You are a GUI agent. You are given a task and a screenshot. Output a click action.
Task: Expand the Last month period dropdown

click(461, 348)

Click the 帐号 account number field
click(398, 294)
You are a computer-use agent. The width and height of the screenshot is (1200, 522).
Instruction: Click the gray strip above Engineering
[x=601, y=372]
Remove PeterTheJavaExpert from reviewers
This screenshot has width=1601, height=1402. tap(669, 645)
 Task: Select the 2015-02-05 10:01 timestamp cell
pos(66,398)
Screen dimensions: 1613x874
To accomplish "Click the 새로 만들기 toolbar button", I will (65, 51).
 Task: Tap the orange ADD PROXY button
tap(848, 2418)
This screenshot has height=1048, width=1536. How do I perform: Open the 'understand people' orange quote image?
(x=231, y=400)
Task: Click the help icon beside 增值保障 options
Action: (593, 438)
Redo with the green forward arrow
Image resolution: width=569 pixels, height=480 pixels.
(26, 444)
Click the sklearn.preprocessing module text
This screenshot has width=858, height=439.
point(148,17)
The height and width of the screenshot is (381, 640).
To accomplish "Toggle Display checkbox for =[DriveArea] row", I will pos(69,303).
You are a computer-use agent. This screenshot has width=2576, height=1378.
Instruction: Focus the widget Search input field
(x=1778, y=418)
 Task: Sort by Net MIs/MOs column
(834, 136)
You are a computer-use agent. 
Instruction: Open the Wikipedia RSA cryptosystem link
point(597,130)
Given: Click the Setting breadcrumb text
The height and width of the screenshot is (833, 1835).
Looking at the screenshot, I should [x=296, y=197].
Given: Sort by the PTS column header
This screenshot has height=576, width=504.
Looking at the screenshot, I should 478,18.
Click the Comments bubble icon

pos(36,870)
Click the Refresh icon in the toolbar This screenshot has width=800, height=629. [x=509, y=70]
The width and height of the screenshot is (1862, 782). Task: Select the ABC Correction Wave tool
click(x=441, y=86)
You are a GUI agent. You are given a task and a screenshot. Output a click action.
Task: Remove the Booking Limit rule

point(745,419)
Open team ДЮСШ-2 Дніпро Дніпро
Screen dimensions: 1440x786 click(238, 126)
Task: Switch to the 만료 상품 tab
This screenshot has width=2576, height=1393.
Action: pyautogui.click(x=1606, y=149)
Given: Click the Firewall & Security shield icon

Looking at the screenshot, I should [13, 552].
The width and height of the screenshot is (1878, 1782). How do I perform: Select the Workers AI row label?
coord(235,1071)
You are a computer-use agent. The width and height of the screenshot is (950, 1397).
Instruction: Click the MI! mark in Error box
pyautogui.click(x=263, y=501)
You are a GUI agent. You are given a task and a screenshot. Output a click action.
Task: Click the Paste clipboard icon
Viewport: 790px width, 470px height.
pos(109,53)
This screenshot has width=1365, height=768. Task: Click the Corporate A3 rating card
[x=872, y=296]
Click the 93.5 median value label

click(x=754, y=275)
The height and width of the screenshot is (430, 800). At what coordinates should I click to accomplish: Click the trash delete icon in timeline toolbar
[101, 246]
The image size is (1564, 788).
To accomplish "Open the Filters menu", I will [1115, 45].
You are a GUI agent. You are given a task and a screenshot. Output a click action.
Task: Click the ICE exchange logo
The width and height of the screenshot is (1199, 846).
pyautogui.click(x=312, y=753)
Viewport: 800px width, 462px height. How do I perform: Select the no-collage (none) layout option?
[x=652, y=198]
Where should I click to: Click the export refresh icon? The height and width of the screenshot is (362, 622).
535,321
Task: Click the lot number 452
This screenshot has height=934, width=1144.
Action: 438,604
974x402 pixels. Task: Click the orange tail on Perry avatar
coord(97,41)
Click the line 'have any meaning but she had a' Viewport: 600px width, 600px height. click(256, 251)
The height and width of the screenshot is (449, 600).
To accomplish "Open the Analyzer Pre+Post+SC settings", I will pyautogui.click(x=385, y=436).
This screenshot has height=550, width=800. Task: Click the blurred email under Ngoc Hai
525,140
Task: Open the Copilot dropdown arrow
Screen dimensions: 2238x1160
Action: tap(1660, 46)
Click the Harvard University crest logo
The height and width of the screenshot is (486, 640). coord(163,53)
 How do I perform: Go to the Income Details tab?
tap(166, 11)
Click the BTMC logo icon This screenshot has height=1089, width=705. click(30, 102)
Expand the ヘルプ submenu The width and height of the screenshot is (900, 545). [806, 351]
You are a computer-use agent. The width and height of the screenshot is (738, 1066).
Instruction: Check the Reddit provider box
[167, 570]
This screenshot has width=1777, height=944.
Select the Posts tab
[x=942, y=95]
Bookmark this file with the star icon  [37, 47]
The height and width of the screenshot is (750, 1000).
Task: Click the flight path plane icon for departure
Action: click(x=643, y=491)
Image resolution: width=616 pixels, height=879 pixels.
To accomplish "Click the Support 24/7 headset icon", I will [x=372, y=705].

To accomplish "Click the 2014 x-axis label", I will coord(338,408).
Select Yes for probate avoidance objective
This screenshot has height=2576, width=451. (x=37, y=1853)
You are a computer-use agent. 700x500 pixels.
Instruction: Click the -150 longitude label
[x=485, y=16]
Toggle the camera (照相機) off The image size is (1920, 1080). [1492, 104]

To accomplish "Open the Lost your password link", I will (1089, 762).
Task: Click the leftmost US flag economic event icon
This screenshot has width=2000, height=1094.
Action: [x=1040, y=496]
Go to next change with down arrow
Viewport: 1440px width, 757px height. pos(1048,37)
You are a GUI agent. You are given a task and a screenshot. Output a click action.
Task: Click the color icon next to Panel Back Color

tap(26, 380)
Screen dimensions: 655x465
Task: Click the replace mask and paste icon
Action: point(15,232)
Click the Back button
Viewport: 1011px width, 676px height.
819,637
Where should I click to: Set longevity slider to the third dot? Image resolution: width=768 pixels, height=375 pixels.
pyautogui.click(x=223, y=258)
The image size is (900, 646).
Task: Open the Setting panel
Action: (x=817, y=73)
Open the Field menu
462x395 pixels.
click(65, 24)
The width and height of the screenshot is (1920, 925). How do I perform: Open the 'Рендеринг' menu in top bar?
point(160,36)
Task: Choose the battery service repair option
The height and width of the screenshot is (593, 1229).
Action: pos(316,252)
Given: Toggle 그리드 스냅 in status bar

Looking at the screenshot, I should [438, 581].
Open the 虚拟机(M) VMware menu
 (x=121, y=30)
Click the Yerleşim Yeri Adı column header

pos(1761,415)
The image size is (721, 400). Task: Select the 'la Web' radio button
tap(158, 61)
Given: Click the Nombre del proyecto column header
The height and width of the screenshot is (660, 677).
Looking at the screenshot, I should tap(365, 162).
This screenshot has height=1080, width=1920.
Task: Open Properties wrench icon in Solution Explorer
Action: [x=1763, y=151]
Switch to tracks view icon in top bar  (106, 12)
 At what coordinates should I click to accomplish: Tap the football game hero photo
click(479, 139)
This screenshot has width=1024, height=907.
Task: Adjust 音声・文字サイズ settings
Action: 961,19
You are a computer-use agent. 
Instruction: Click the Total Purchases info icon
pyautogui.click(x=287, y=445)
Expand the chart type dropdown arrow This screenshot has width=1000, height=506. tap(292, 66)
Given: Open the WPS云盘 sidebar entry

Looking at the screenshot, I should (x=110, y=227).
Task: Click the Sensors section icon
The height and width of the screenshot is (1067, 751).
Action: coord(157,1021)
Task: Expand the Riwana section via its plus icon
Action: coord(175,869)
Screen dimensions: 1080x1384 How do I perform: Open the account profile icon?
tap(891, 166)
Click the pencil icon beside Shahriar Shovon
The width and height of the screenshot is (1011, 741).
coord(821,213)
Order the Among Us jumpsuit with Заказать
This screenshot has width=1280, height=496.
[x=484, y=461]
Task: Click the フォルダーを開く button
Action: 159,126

§ **To do**: Set down the lines again word for word, starting with the first line of the records and going on through the line with "point(597,130)", both included.

§ **Final answer**:
You are a GUI agent. You are given a task and a screenshot. Output a click action.
Task: Expand the Last month period dropdown

click(461, 348)

Click the 帐号 account number field
click(398, 294)
You are a computer-use agent. The width and height of the screenshot is (1200, 522).
Instruction: Click the gray strip above Engineering
[x=601, y=372]
Remove PeterTheJavaExpert from reviewers
This screenshot has width=1601, height=1402. tap(669, 645)
 Task: Select the 2015-02-05 10:01 timestamp cell
pos(66,398)
Screen dimensions: 1613x874
To accomplish "Click the 새로 만들기 toolbar button", I will (65, 51).
 Task: Tap the orange ADD PROXY button
tap(848, 2418)
This screenshot has height=1048, width=1536. How do I perform: Open the 'understand people' orange quote image?
(x=231, y=400)
Task: Click the help icon beside 增值保障 options
Action: (593, 438)
Redo with the green forward arrow
Image resolution: width=569 pixels, height=480 pixels.
(26, 444)
Click the sklearn.preprocessing module text
This screenshot has width=858, height=439.
point(148,17)
The height and width of the screenshot is (381, 640).
To accomplish "Toggle Display checkbox for =[DriveArea] row", I will pos(69,303).
You are a computer-use agent. This screenshot has width=2576, height=1378.
Instruction: Focus the widget Search input field
(x=1778, y=418)
 Task: Sort by Net MIs/MOs column
(834, 136)
You are a computer-use agent. 
Instruction: Open the Wikipedia RSA cryptosystem link
point(597,130)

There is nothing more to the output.